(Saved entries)
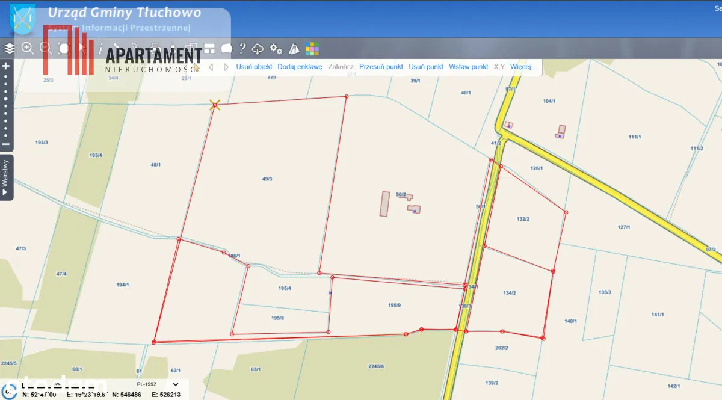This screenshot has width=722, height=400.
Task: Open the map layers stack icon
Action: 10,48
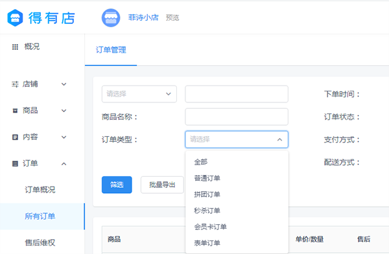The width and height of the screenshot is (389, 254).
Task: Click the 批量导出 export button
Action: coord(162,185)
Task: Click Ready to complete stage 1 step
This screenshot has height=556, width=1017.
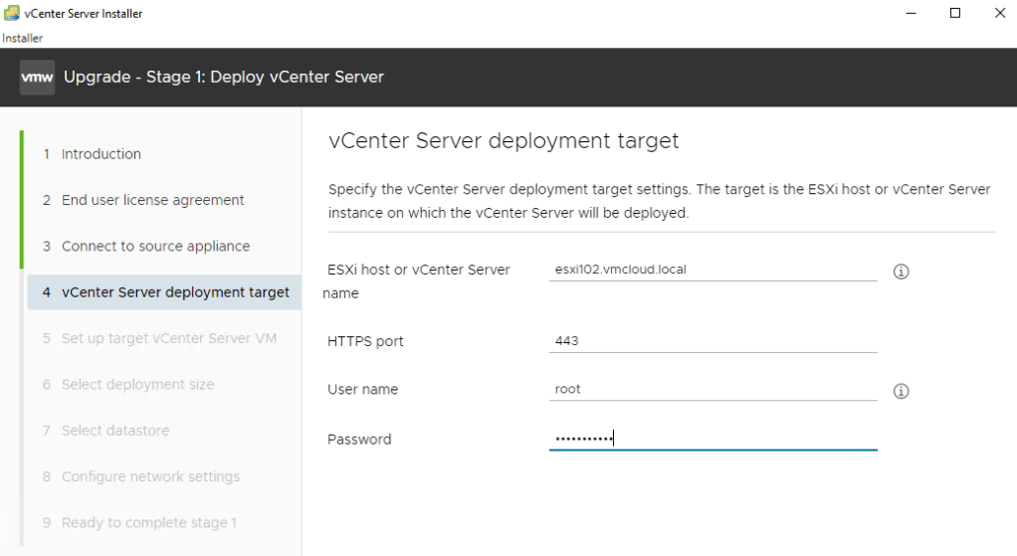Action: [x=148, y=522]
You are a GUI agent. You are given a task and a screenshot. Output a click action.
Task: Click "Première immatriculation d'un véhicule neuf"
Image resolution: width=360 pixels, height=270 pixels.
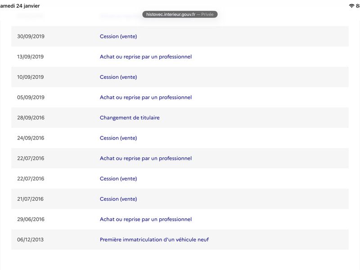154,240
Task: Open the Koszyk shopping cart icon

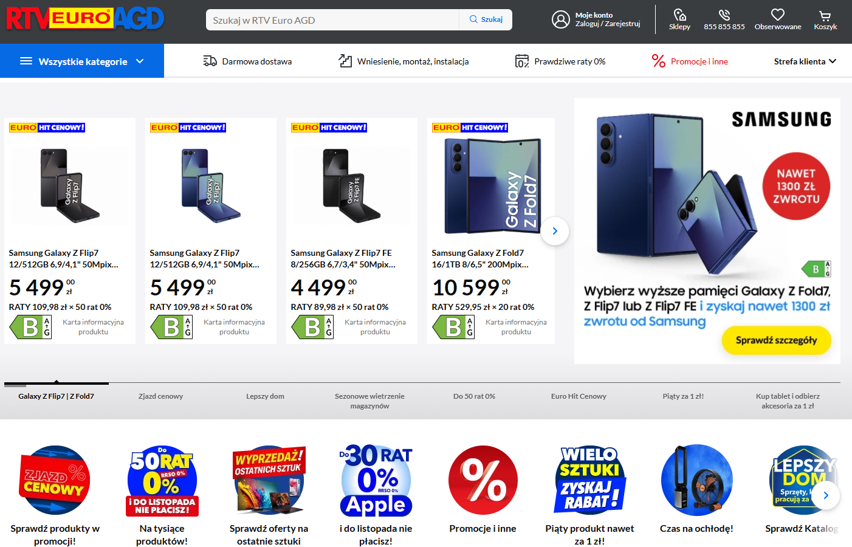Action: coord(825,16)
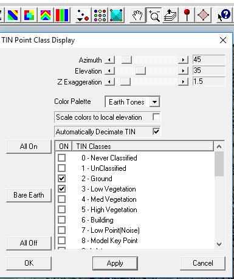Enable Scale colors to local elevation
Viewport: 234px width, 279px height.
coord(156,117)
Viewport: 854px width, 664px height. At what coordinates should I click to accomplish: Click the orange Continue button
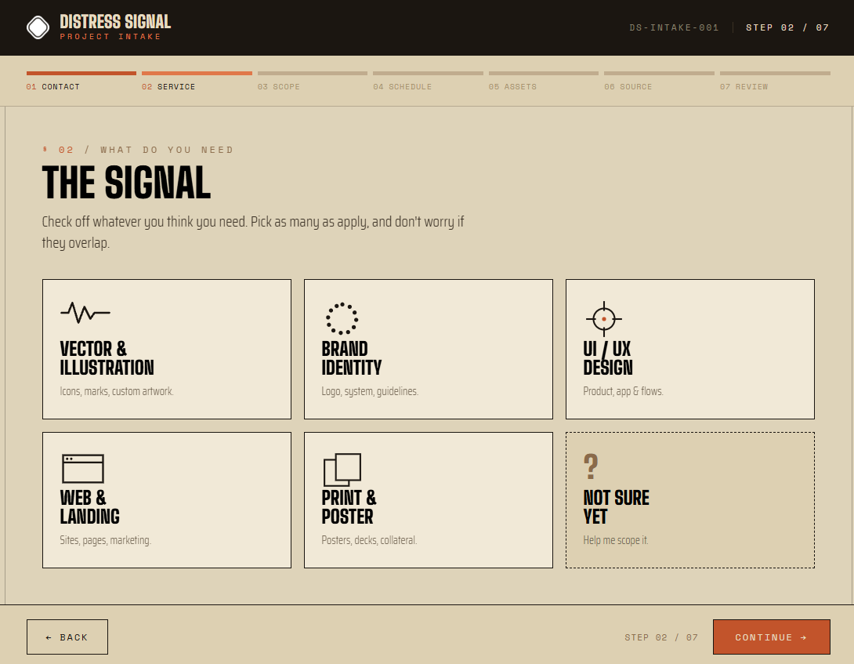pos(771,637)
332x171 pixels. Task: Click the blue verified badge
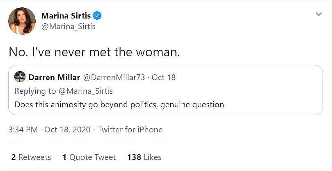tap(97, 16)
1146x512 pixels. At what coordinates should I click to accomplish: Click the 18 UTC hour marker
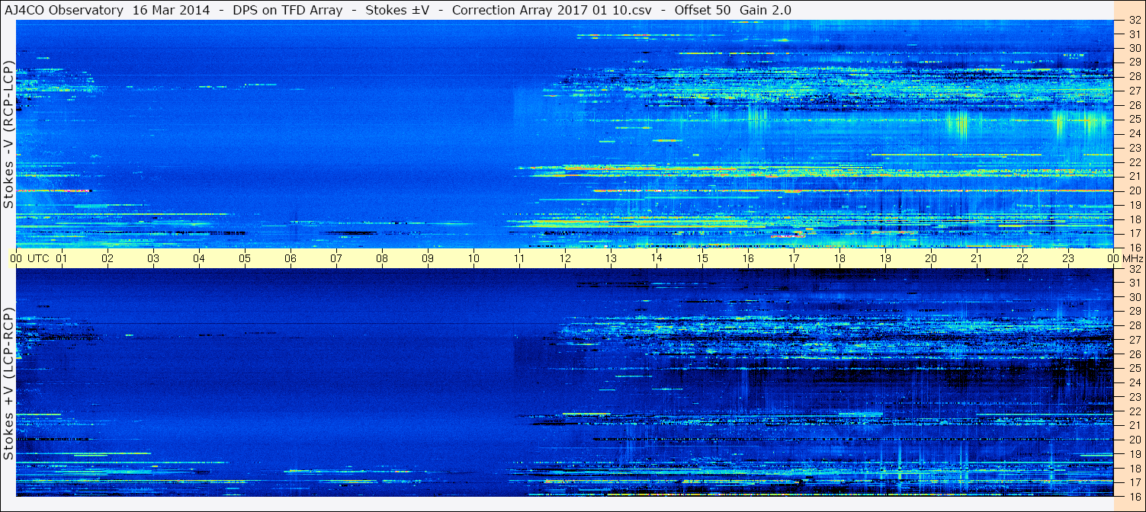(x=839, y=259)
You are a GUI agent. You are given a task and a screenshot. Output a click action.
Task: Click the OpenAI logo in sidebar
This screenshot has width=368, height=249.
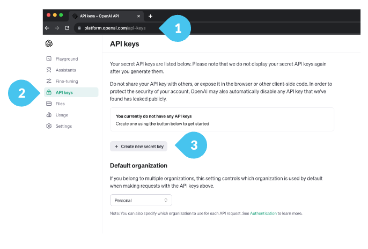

## WHAT YOU NEED TO DO
Starting from the line containing "Image resolution: width=360", repeat each line exactly through the end of the entries, including the last, while leaving pictures out.

## SOLUTION TO THIS EXERCISE
Image resolution: width=360 pixels, height=270 pixels.
154,240
Task: Open the Koszyk shopping cart icon

Action: coord(825,16)
Enable Scale colors to local elevation
Viewport: 234px width, 279px height.
coord(156,117)
Viewport: 854px width, 664px height. At what coordinates should I click to accomplish: Click the orange Continue button
pos(771,637)
332x171 pixels. Task: Click the blue verified badge
tap(97, 16)
1146x512 pixels. At what coordinates should I click to accomplish: Click the 18 UTC hour marker
(x=839, y=259)
You are a GUI agent. You are given a task and a screenshot. Output a click action.
Task: Click the OpenAI logo in sidebar
This screenshot has width=368, height=249.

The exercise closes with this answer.